Attendant les renforts promis par la reine d’Angleterre Elizabeth I°,
Henri IV s’installa à Dieppe à la fin du mois d’août 1589.
Elizabeth I°, gravure issue de l'ouvrage
Cassell's history of England, Angleterre, 1902.
Les ligueurs, quant à eux, ne perdirent pas de temps. Dans un premier temps,
ils décidèrent de proclamer roi, sous le nom de Charles X, le cardinal Charles I°, duc de Bourbon
(comme nous l’avons vu précédemment, ce dernier était l’oncle d’Henri IV.).
Charles X, cardinal de Bourbon, par
Philippe REGNAULT, vers 1590, musée du Louvre, Paris.

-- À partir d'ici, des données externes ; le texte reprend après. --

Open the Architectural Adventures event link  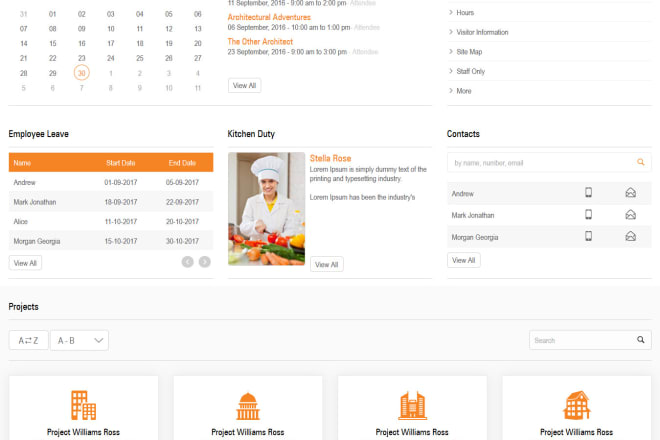coord(269,18)
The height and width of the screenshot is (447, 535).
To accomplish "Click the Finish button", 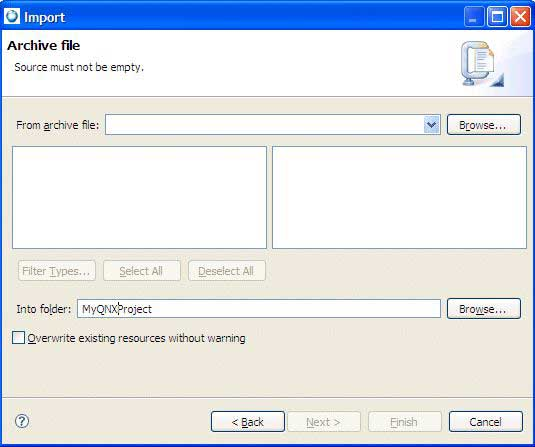I will click(405, 422).
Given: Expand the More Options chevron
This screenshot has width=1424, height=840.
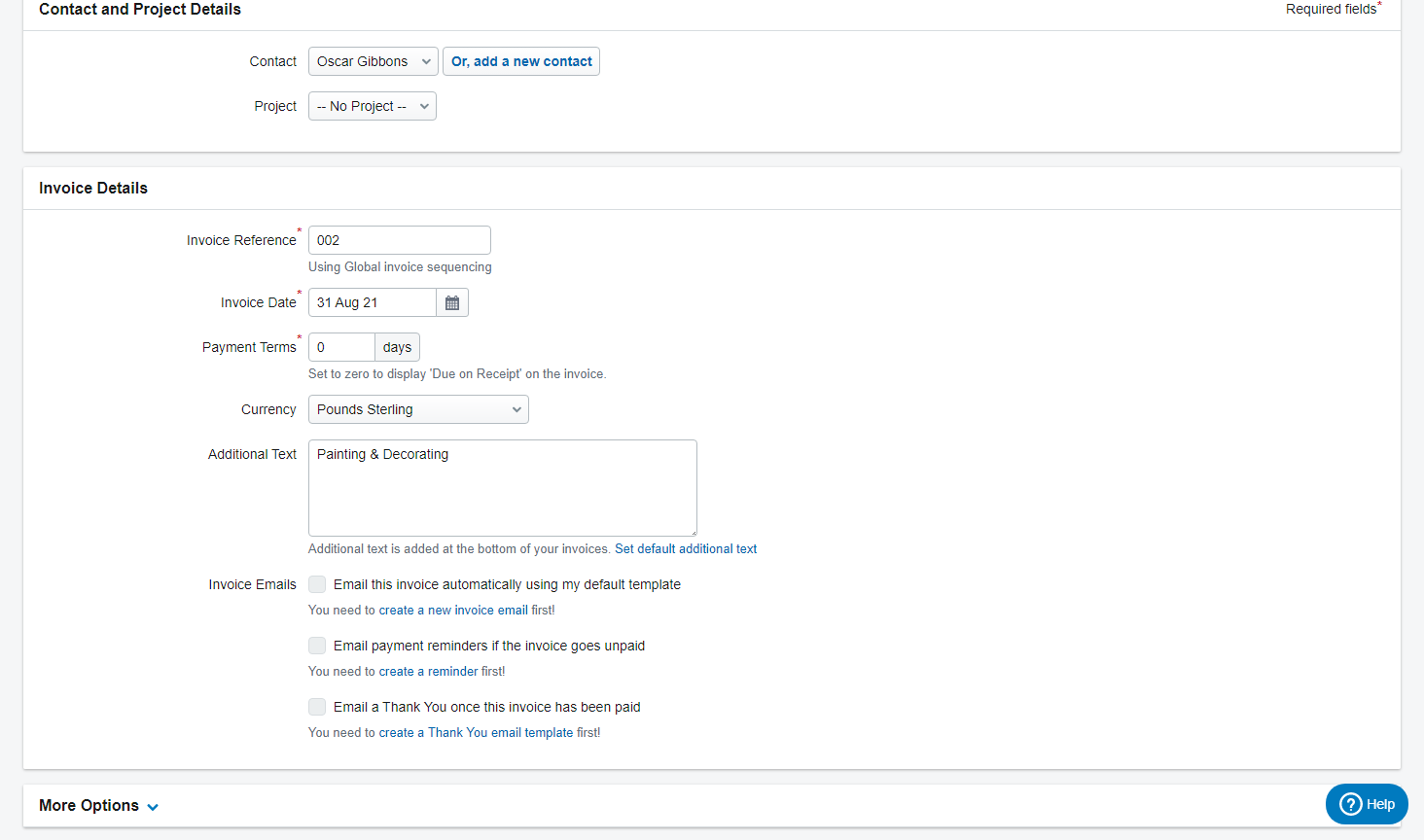Looking at the screenshot, I should [x=153, y=807].
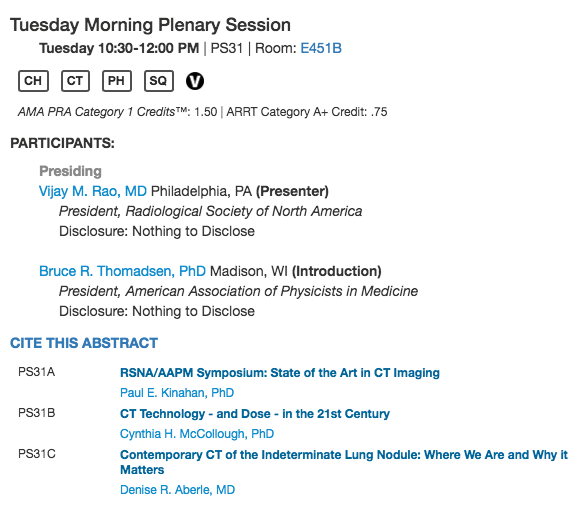Click the PARTICIPANTS section heading

coord(62,143)
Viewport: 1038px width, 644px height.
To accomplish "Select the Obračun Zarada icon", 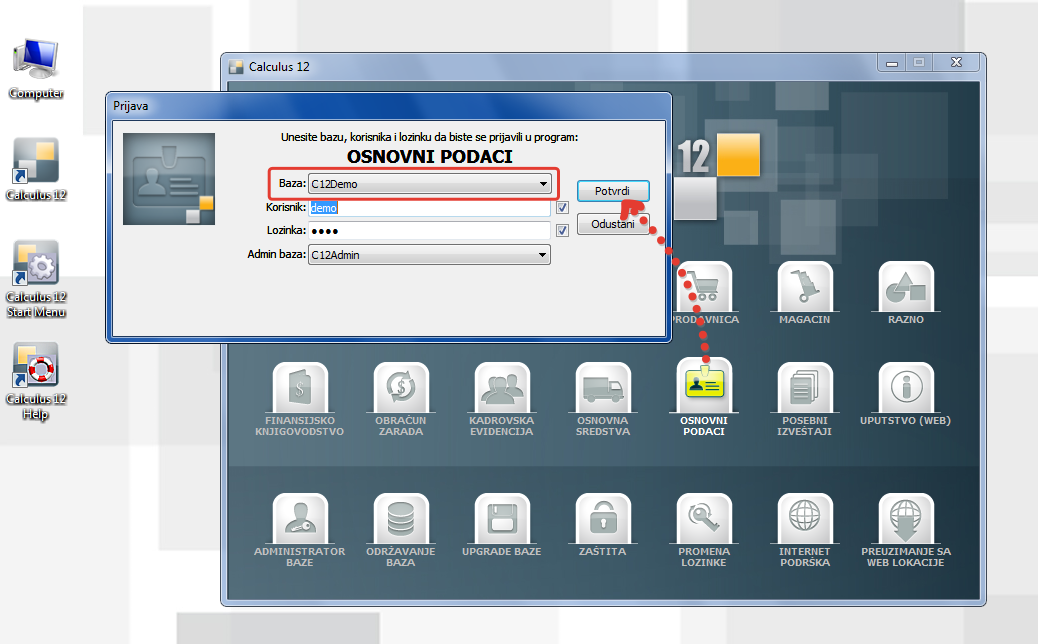I will click(401, 388).
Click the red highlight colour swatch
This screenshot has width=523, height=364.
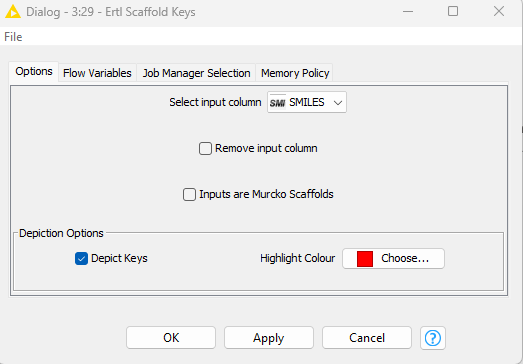365,259
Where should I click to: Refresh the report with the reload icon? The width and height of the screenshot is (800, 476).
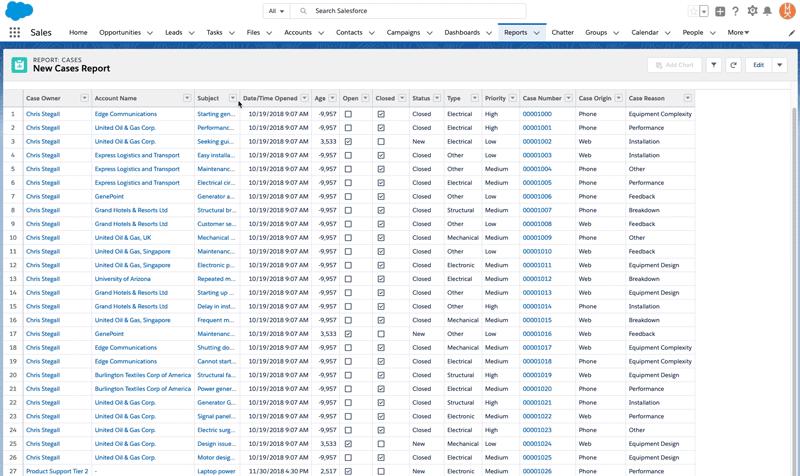[x=733, y=65]
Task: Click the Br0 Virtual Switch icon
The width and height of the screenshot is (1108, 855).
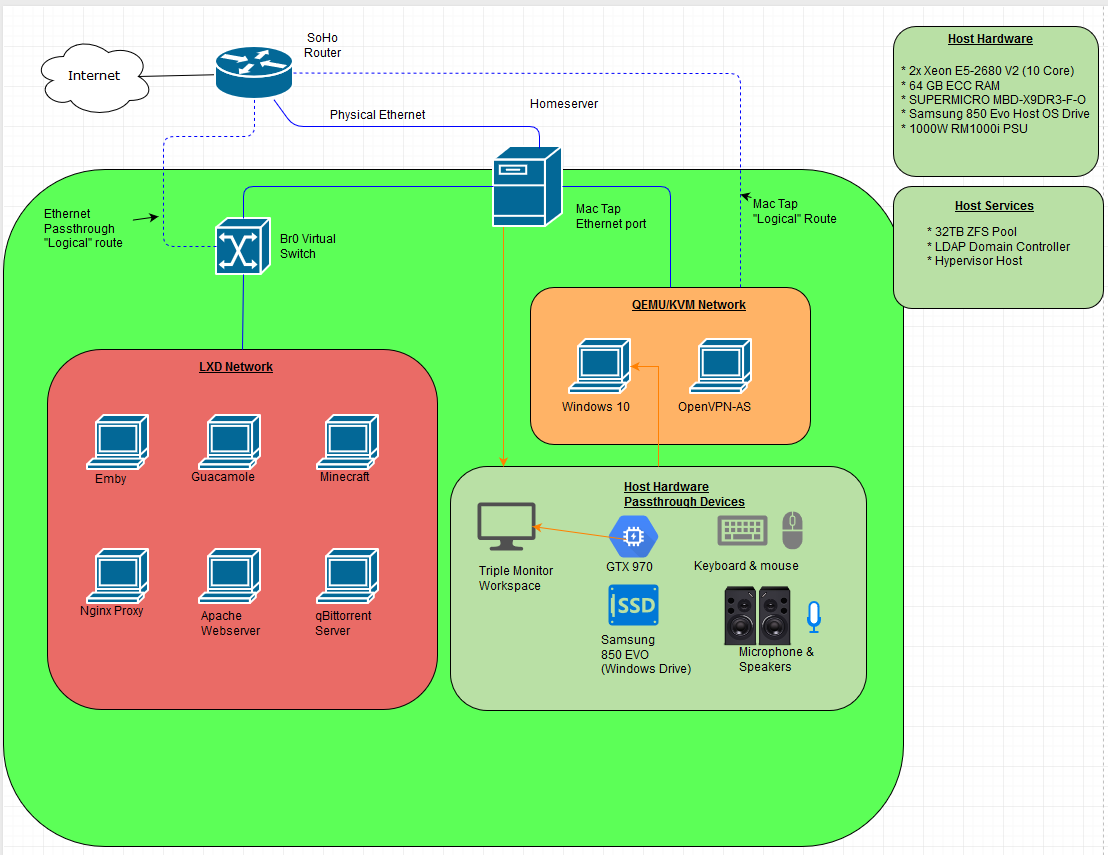Action: click(x=243, y=246)
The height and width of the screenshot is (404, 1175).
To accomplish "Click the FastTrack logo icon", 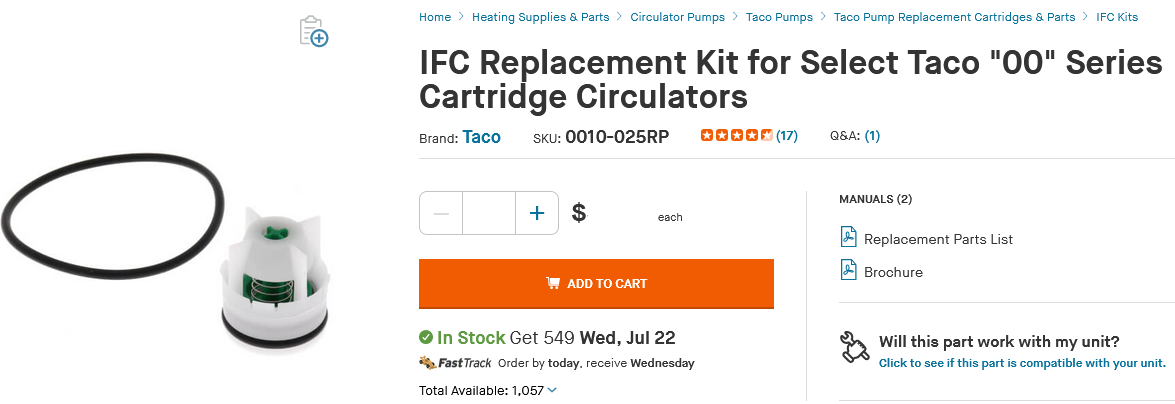I will pyautogui.click(x=455, y=363).
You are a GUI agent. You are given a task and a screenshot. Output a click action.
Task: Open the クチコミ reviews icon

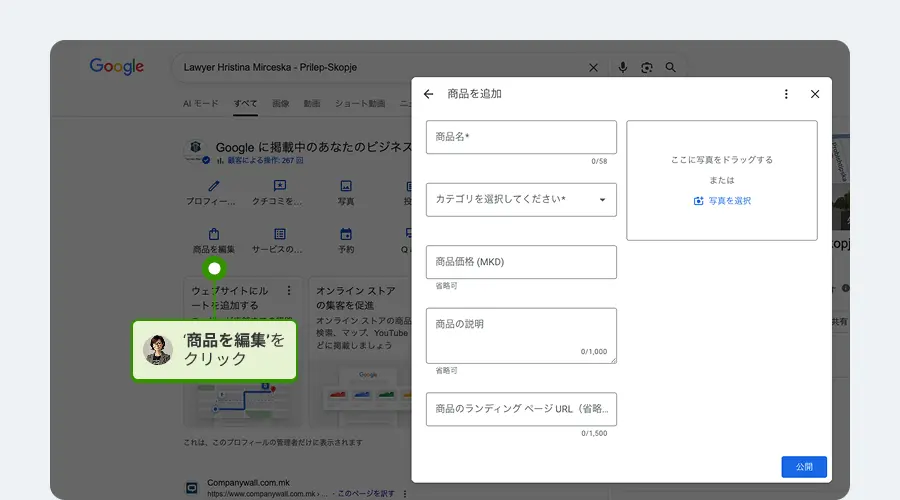[x=280, y=186]
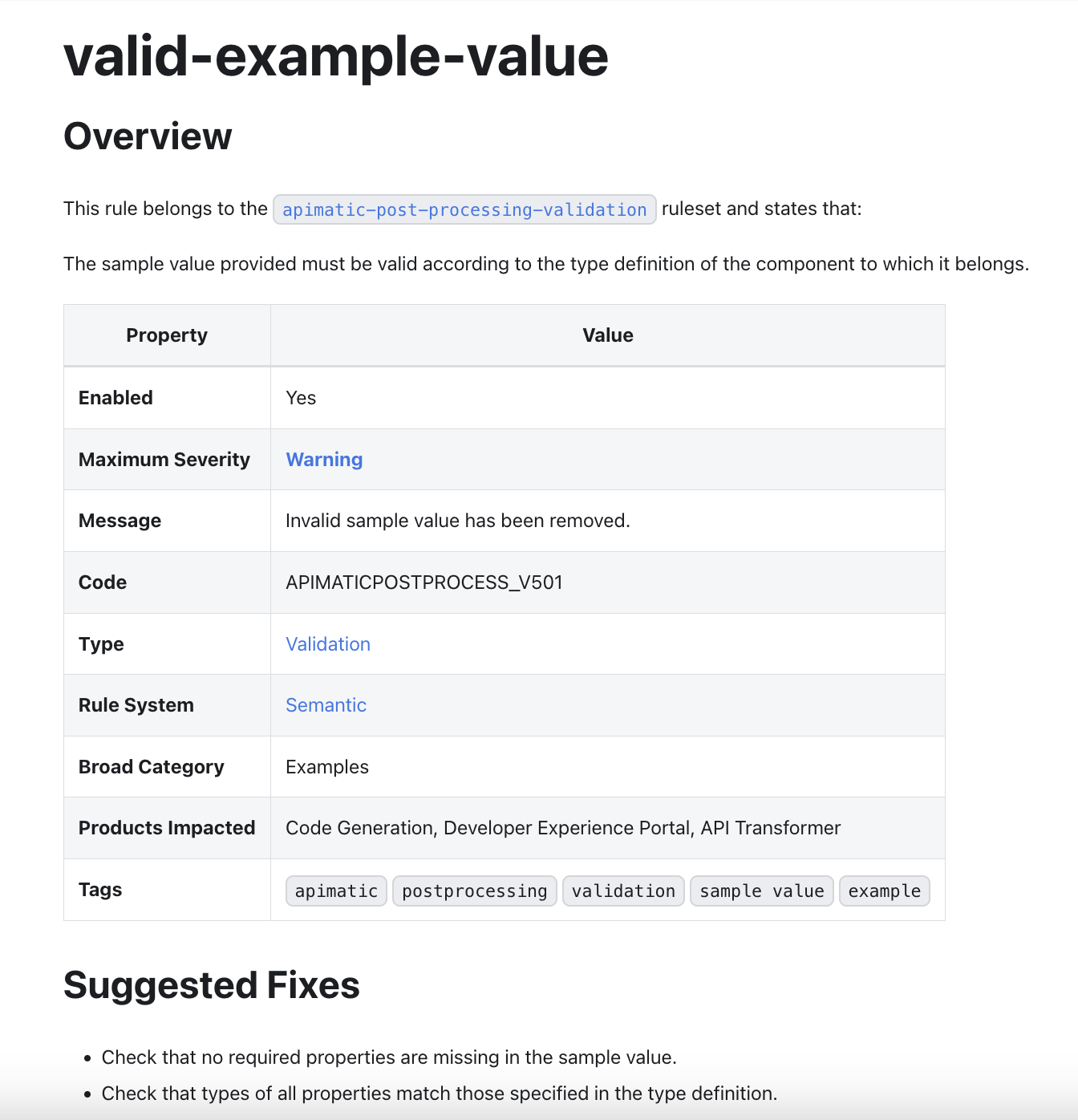Click the Warning severity link
The image size is (1078, 1120).
pyautogui.click(x=324, y=460)
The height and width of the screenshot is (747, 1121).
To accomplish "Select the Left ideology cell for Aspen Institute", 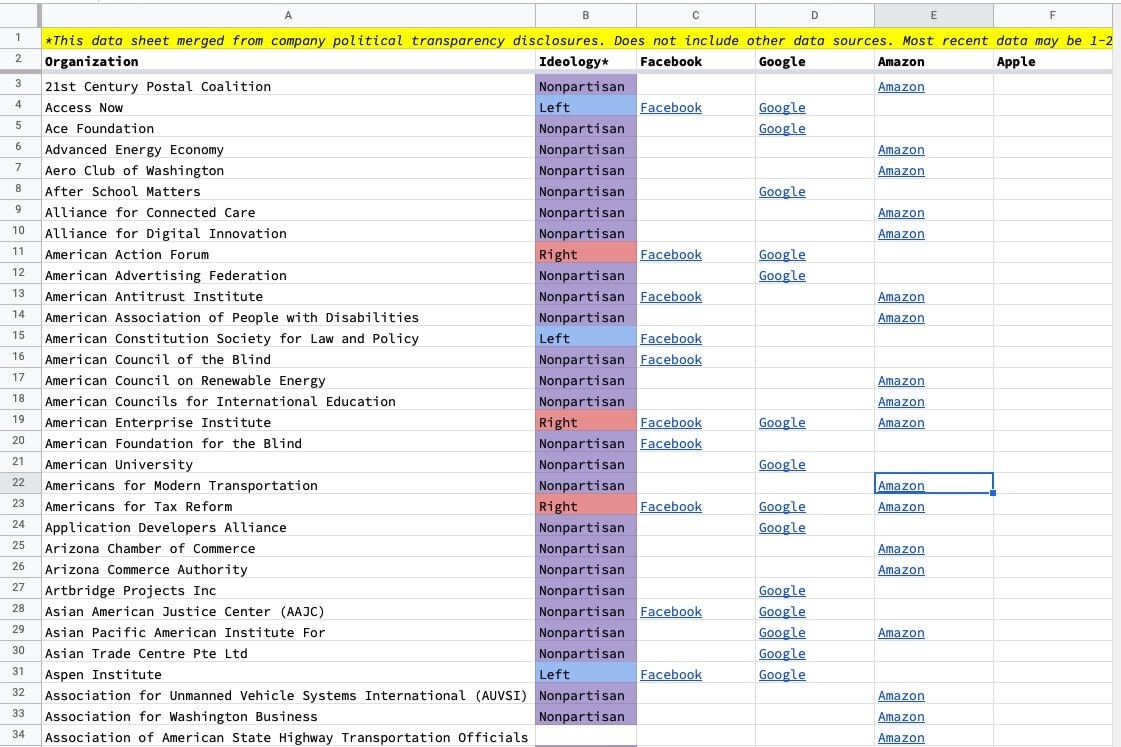I will click(x=585, y=674).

En outre, étant fortement implantés dans le nord de la France, les ligueurs
parvinrent à recruter une importante armée, qu’ils confièrent à Charles de
Mayenne en Picardie (rappelons qu’il avait été nommé lieutenant général du
royaume par le Parlement de Paris en janvier 1589.). Ce dernier marcha alors
sur la Normandie à la tête d’une armée de 20 000 hommes, se faisant de
nouveau menaçant.
Portrait de Charles de Lorraine, duc de
Mayenne.
b)
La bataille d’Arques (septembre 1589) : Henri IV, apprenant que son
adversaire se dirigeait vers Dieppe, préféra abandonner la cité. Il se
réfugia alors à Arques, un village plus aisément défendable. En effet, le
roi de France ordonna l’érection de fortifications, en vue d’un prochain
affrontement contre les armées de la ligue.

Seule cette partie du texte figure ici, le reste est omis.